- ink on paper
John Steinbeck's detailed outline for the screen treatment of his 1933 novella The Red Pony. In August 1941 the contract for the screenplay of The Red Pony was signed with RKO. Lewis Milestone, who was to direct the film, was to help Steinbeck with the technical aspects of the screenplay. Steinbeck immediately began a synopsis in preparation for Milestone's arrival the next month in Monterey. He wrote, "I have mapped the whole thing out and think I can see a way to make it carry the dramatic load and one which might work" (quoted in Benson).

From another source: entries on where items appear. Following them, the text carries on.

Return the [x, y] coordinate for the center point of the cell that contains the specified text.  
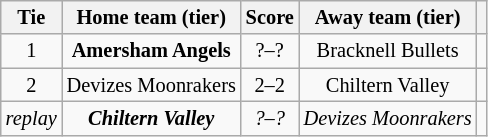
1 [32, 51]
Tie [32, 17]
Score [270, 17]
Away team (tier) [388, 17]
2–2 [270, 85]
Amersham Angels [152, 51]
replay [32, 118]
2 [32, 85]
Bracknell Bullets [388, 51]
Home team (tier) [152, 17]
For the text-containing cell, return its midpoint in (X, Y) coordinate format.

The synopsis includes Steinbeck's thoughts on combining the plot threads of the episodic novella, characterization, filming techniques, and other elements. He devotes a lengthy and revealing paragraph to the use of music in the film: "Now last is the music—This should be considered with great care. Since this picture deals largely in moods, in memories, both of which are to open up an audience and drive each one into his own past. It is suggested that the music be largely in a tone of revery and memory, that it be rich in melody, that it largely rely on cellos and soft instruments only now and then using the shrillness of fifes and the clear clean tones of flutes. It should have an almost dream like tone .... Some of Debussy has the quality I am thinking of. The music can help to make this picture memorable, in fact the music in some scenes can dominate the picture .... Music should be rich and simple and melodic even if modern composers do not like melody. This is a sentimental film openly and honestly sentimental." The score for the film was eventually written by Aaron Copeland and was considered highly effective.
The film was not made till the late 1940s. It was commercial and critical success, directed by Milestone, filmed in Technicolor, and starring Myrna Loy and Robert Mitchum.
There are no other entires in the ledger book, indicating that Steinbeck may have found it cumbersome. The front flyleaf is inscribed in pencil in a large scrawling hand, "To Howard Gossage with love, John Steinbeck" and dated in ink "6 March 1963".